FIG. 1 is a block diagram of an example computing device having magnetic port covers of the present disclosure;

FIG. 2 is another block diagram of an example security sleeve and port of the computing device of the present disclosure;

FIG. 3 is a block diagram of the computing device to detect the magnetic port covers based on a status of ports of the computing device of the present disclosure;

FIG. 4 is a flow chart of an example method to control operation of a port on a computing device with detection of magnetic port covers of the present disclosure; and

FIG. 5 is an example non-transitory computer readable storage medium storing instructions executed by a processor to execute control operation of a port on a computing device with detection of magnetic port covers of the present disclosure.

DETAILED DESCRIPTION

Examples described herein provide a magnetic port cover for computing devices and a method for controlling operation of a port using the magnetic port covers. As discussed above, computing devices may include different types of interfaces and ports to connect to external peripheral devices. For example, the interfaces may be used to connect to external memory devices, connect to an external display device, connect to a printing device, connect to a docking station, and the like. The external peripheral devices may add functionality to the computing device.

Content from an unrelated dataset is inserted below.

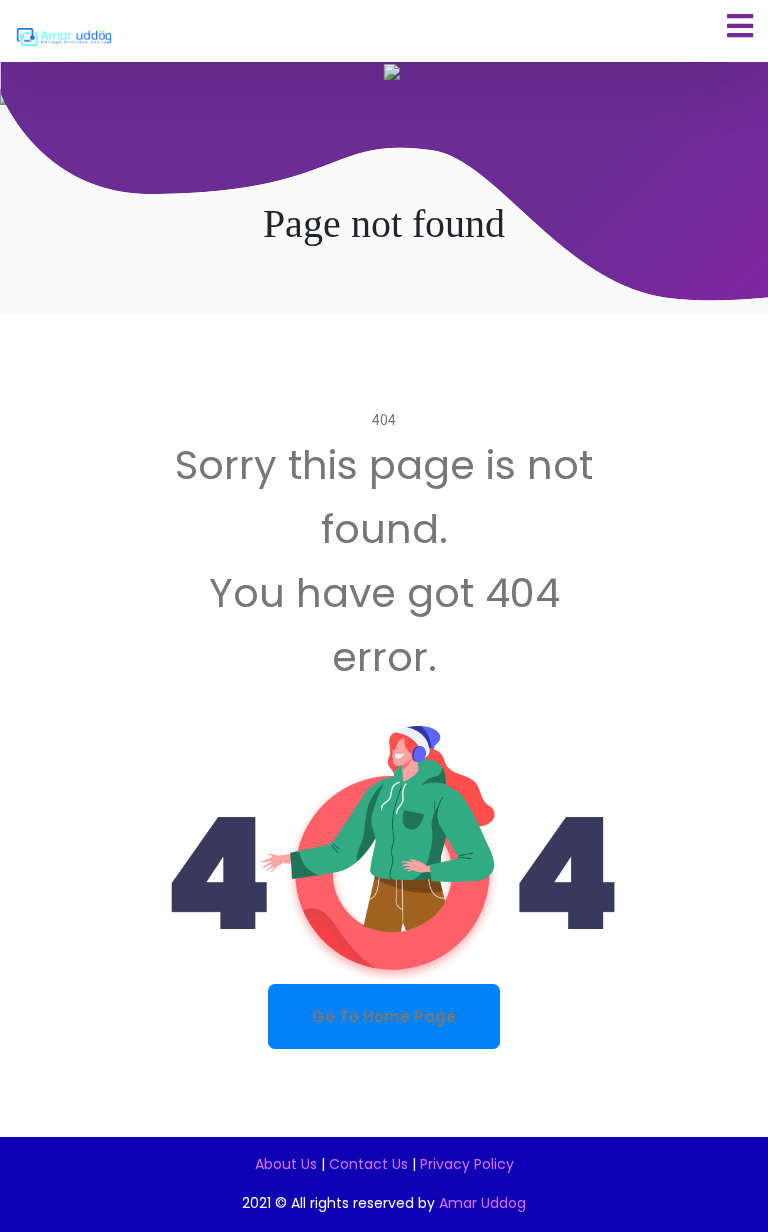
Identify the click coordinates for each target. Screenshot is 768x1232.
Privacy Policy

However, access to these ports may pose a security risk to the computing device. For example, malware and/or viruses may be passed onto the computing device from applications downloaded from external memory devices. In other examples, some users may not be authorized to connect to certain peripheral devices. Thus, some enterprises may want to control which ports on an issued computing device can be accessed by user. In other examples, some public computing devices (e.g., in a public library or public computer café, and the like) may want to prevent users from accessing the ports on the computing device for security reasons.

The present disclosure provides a magnetic port cover that may allow ports on the computing device to be selectively blocked. For example, an information technology (IT) administrator may define which ports are to be deactivated on the computing device by changes to settings in the basic input/output system (BIOS) of the computing device. The computing device may then expect magnetic port covers to be placed over the deactivated ports to prevent usage of the ports. If the magnetic port cover is removed from a deactivated port, the computing device may generate and display a warning message to the user. The warning message may indicate that a particular port has been deactivated and to replace the magnetic cover. Other security measures may also be activated when the magnetic cover is removed, such as blocking the activation of any executable files until the magnetic cover is replaced, entering an administrator username and password to use the computing device, and the like.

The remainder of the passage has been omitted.